Quando ainda estava desenvolvendo o trabalho acima, tive a oportunidade de fazer um curso, no colégio onde leciono (Colégio Miguel de Cervantes), que me levou a desenvolver um segundo trabalho dentro do mesmo tema, surgindo, assim: “Corpo e História II. Uma viagem no Túnel do Tempo” – uma proposta de “WebQuest” para os alunos do Ensino Médio.

WebQuest é uma investigação orientada na qual as informações com as quais os estudantes interagem são originadas de recursos da Internet. É um modelo extremamente simples, cujo objetivo é potencializar o uso educacional da web, tendo como fundamento a necessidade da aprendizagem cooperativa e do processo investigativo para a construção do saber.

A WebQuest estrutura-se da seguinte forma:

1º. Introdução da temática através da criação de uma “situação-problema” envolvendo os alunos (sempre em grupos). A partir de uma matéria da Revista Época sobre “tribos” de jovens que “procuram a dor física”, refletimos que para conhecer os sentidos construídos para o corpo humano no presente, é preciso passar pela História e ver os diferentes modelos que determinaram como foram tratados o corpo, a sexualidade, os gêneros. Assim, propusemos aos alunos uma “viagem pelo túnel do tempo”, visitando diferentes épocas e sociedades;

2ª. Descrição detalhada das tarefas que os alunos deverão desenvolver (o que é de responsabilidade individual, o que é de responsabilidade do grupo), bem como do produto final que deverá ser apresentado;

3ª. Descrição do processo de trabalho (o que deverá ser feito em cada etapa. No caso, dividimos o processo em doze aulas, a serem desenvolvidas em classe e no laboratório de informática);

4ª. Recursos: relação de todos os sites que poderão ser consultados (estes já devem ter sido previamente visitados e estudados pelo professor), com um breve comentário para orientação do aluno;

5ª. Informação sobre os critérios de avaliação que o professor utilizará (de modo que o aluno possa também fazer sua auto-avaliação).
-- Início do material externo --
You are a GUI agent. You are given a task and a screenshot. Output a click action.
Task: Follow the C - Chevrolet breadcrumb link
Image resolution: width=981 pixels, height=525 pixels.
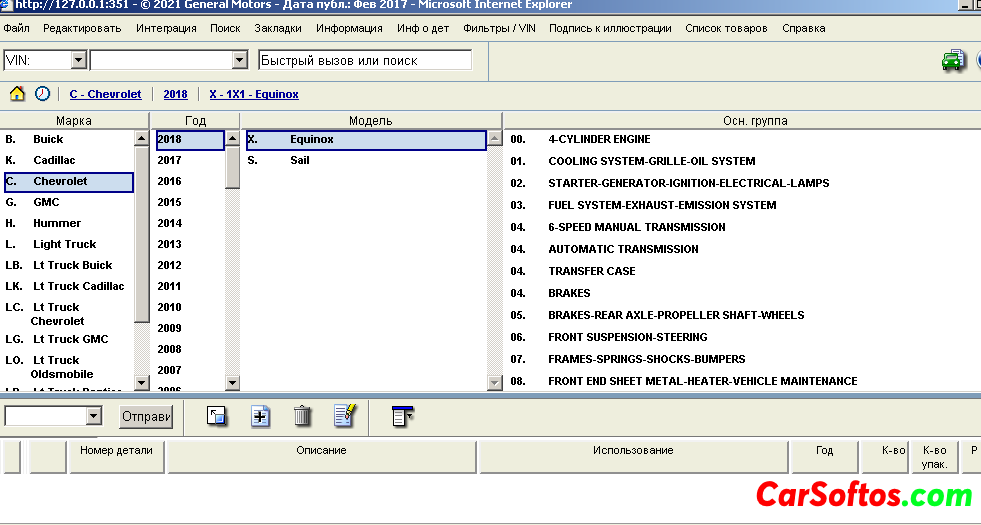[x=105, y=94]
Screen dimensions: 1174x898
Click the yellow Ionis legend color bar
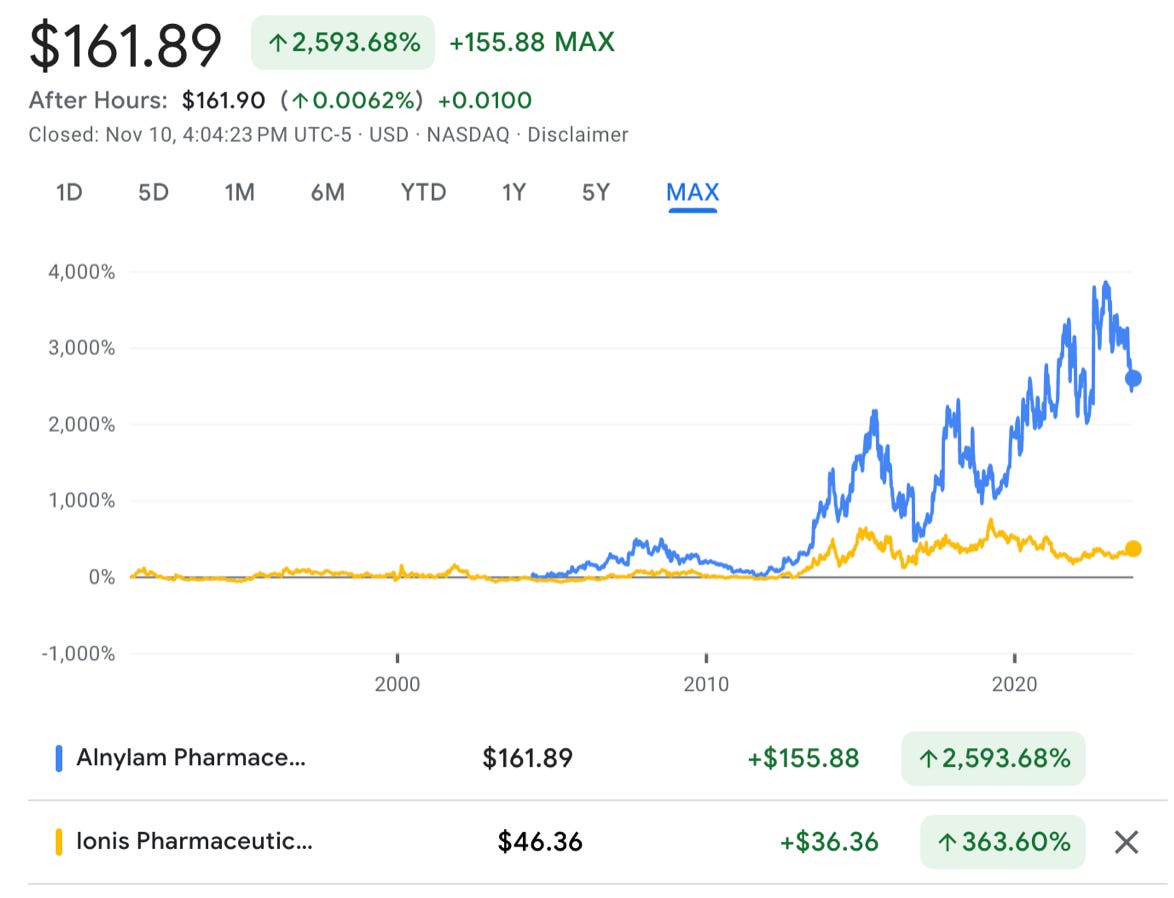(x=57, y=841)
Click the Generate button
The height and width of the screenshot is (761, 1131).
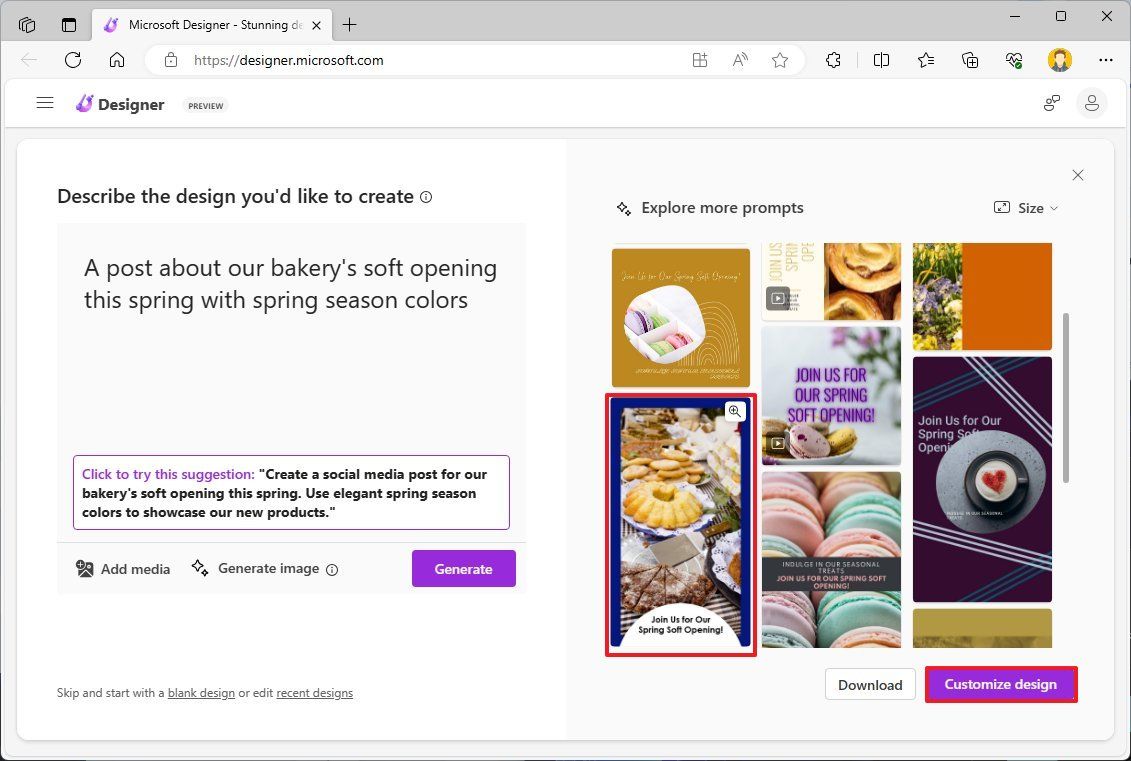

Segundo a apresentação da Escola do Futuro da Universidade de São Paulo, o modelo de WebQuest, criado pelo professor norte-americano Bernie Dodge, da San Diego State University pode ajudar na consecução dos seguintes objetivos:

• Garantir aos alunos e professores acesso a informações autênticas e atualizadas (na vida, as informações não são tratadas para – supostamente, como nos livros didáticos - facilitar aprendizagens. Se quisermos que nossos alunos usem fontes autênticas – isto é, que fazem parte do dia-a-dia das pessoas -, é preciso colocá-los em contato com elas desde o início);

• Promover aprendizagem cooperativa, na convicção que aprendemos mais e melhor com os outros, não individualmente;

• Desenvolver habilidades cognitivas através da especificação da tarefa e do processo a ser seguido pelo estudante;

• Transformar ativamente as informações, ao invés de simplesmente reproduzi-las (a tarefa planejada para uma WebQuest deve engajar os estudantes em investigações que favoreçam a criatividade);

• Incentivar o trabalho de autoria de professores (as WebQuests devem ser produtos de PROFESSORES, que INVESTIGAM e CRIAM, e não de “especialistas ou técnicos em informática”);

• Favorecer o compartilhamento dos saberes pedagógicas, uma vez que as WebQuests devem estar publicadas no espaço web, possibilitando intercâmbio entre docentes.
(http://www.webquest.futuro.usp.br/)

Não temos a plena convicção de que este instrumental, por si só, garanta todos esses objetivos. Ele pode ser, no entanto, um auxiliar (dentre outros) para que os professores vivenciem situações onde possam analisar sua própria prática e a de outros professores, estabelecer relações entre elas e as teorias subjacentes, participar de reflexões coletivas, discutir perspectivas e buscar novas orientações.

“Somos testemunhas de uma oportunidade histórica para criar novas formas de produzir informação, conhecimento e sabedoria que sejam mais compartilhadas, ou seja, ajudem a reduzir os problemas globais de exclusão social e digital. Está em jogo nossa capacidade de interpretar o mundo. Portanto, o que fica em risco é nossa competência para mudá-lo para melhor”.